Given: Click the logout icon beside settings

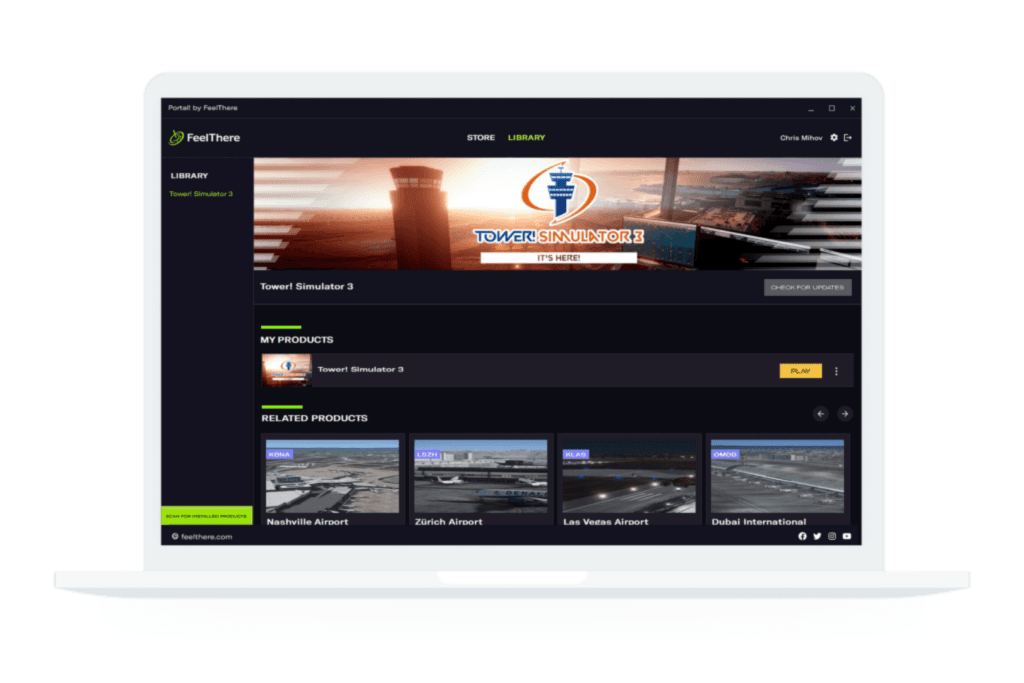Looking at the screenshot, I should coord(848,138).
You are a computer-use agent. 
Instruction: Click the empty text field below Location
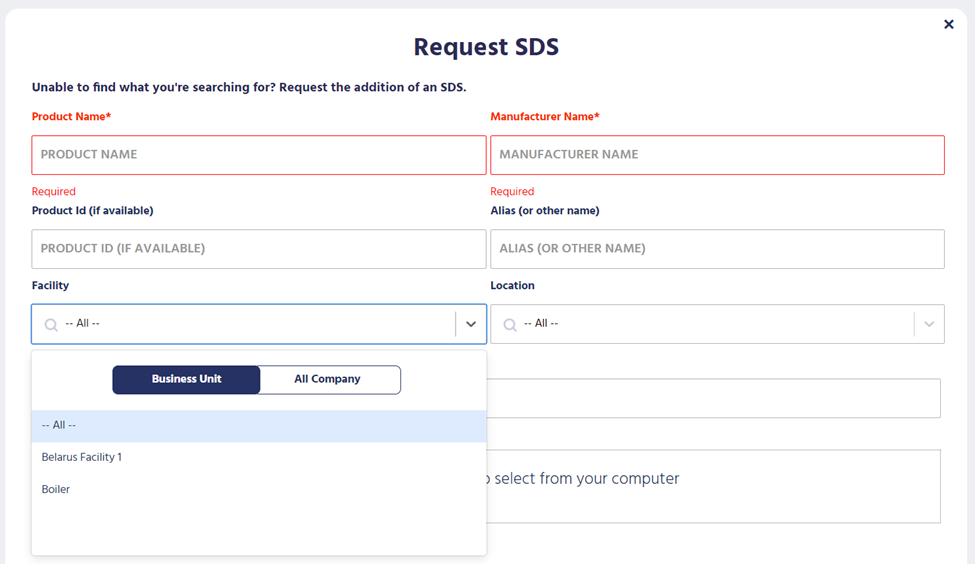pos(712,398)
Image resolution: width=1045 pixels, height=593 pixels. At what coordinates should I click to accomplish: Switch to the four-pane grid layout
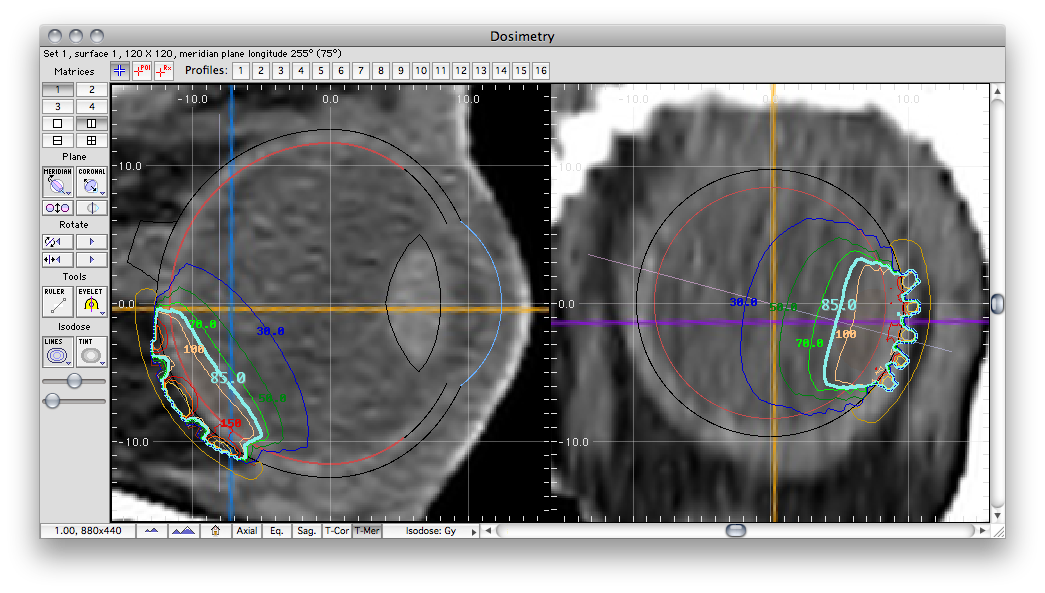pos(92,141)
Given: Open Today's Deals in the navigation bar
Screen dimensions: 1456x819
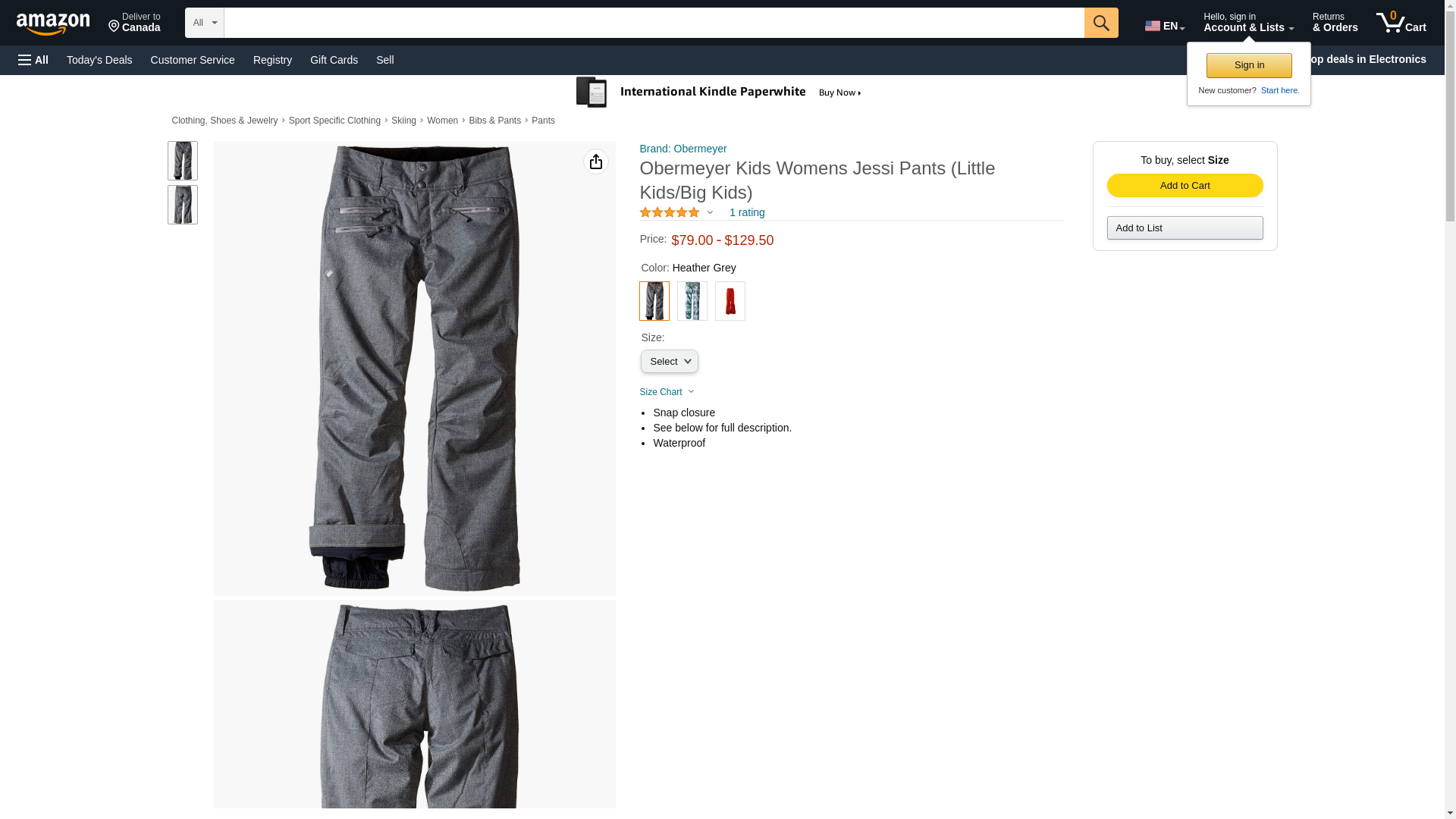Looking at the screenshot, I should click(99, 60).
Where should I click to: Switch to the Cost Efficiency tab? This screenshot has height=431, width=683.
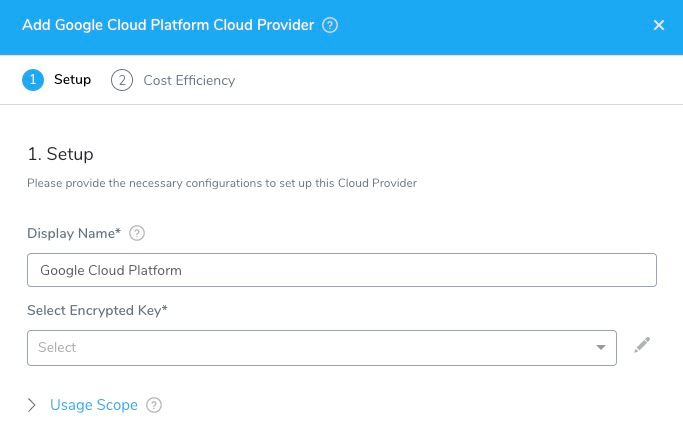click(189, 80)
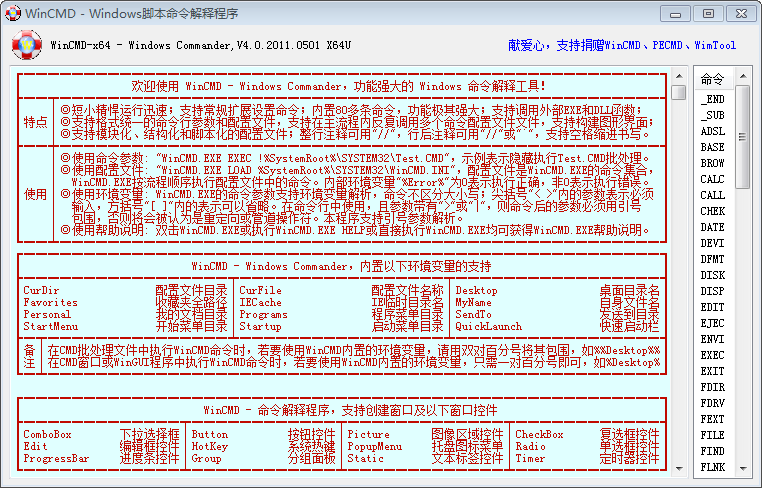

■ ■ ■

» Instructions for the task: The lines from the one containing "You are a computer-use agent." up to and including the last line of the material above are to be given again exactly; any pictures are dropped.

» Your response:
You are a computer-use agent. 
Instruction: Click the empty text field below Location
pos(712,398)
Image resolution: width=1045 pixels, height=593 pixels. At what coordinates should I click to accomplish: Switch to the four-pane grid layout
pos(92,141)
Given: Open Today's Deals in the navigation bar
Screen dimensions: 1456x819
Looking at the screenshot, I should click(99, 60).
Where should I click to: Switch to the Cost Efficiency tab? This screenshot has height=431, width=683.
click(189, 80)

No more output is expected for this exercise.